● Texto fornecido:
Um argentino na Nicarágua
Por Imprensa UIT-QI
Compartilhamos a entrevista feita pela jornalista Camila Mitre, do meio digital independente “El Ornitorrinco de Argentina”, com o dirigente da Izquierda Socialista e da UIT-QI, Miguel Sorans, que foi membro da Brigada Simón Bolívar durante a revolução nicaraguense.
——————————————————————————————————————————————
Antes de começar, queria falar sobre uma música que esteve muito presente na minha infância e que, sem querer, acabou ganhando sentido na última sexta-feira, depois de fazer esta entrevista.
“Plástico”, do álbum Siembra (1978), de Rubén Blades e Willie Colón, é um afiado hino contra a superficialidade e o materialismo. A música é muito dançante, mas também é uma crítica mordaz à frivolidade de uma sociedade obcecada pelas aparências, em que “tudo o que é superficial” desmorona assim que é posto à prova. Porém, perto do final, a música toma um rumo diferente: há uma enumeração de países latino-americanos, rompe-se com a ironia inicial e há uma ode à diversidade e riqueza cultural da região. Isso se repete em várias músicas do álbum.

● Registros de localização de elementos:
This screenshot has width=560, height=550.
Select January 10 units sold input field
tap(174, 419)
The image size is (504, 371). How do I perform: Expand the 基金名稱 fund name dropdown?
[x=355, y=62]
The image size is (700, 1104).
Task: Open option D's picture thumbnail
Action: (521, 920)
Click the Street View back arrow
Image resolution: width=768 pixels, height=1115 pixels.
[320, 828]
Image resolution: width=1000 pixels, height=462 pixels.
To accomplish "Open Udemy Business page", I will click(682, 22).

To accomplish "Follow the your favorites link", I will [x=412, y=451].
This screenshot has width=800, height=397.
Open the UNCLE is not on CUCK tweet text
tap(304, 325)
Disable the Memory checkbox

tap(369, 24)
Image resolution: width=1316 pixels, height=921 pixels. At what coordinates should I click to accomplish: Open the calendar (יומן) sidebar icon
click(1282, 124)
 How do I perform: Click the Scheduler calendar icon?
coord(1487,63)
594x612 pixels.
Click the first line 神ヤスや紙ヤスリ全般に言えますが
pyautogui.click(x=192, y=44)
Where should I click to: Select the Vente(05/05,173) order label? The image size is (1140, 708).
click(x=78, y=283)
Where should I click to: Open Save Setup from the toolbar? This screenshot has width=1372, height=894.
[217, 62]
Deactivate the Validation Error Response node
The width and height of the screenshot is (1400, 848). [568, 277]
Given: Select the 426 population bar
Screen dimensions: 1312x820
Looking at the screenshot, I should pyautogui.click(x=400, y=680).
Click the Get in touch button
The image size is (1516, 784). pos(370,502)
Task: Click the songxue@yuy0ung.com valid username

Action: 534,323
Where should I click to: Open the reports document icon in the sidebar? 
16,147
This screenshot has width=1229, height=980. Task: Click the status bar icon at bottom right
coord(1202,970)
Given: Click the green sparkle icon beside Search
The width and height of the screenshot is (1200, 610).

● Instruções do exercício:
Reproduza fielmente o trecho do texto sobre Miguel Sorans que vai de “Um argentino na” até “a revolução nicaraguense.”. As entradas não têm nenhum papel nesta atividade.

● Resposta à tarefa:
Um argentino na Nicarágua
Por Imprensa UIT-QI
Compartilhamos a entrevista feita pela jornalista Camila Mitre, do meio digital independente “El Ornitorrinco de Argentina”, com o dirigente da Izquierda Socialista e da UIT-QI, Miguel Sorans, que foi membro da Brigada Simón Bolívar durante a revolução nicaraguense.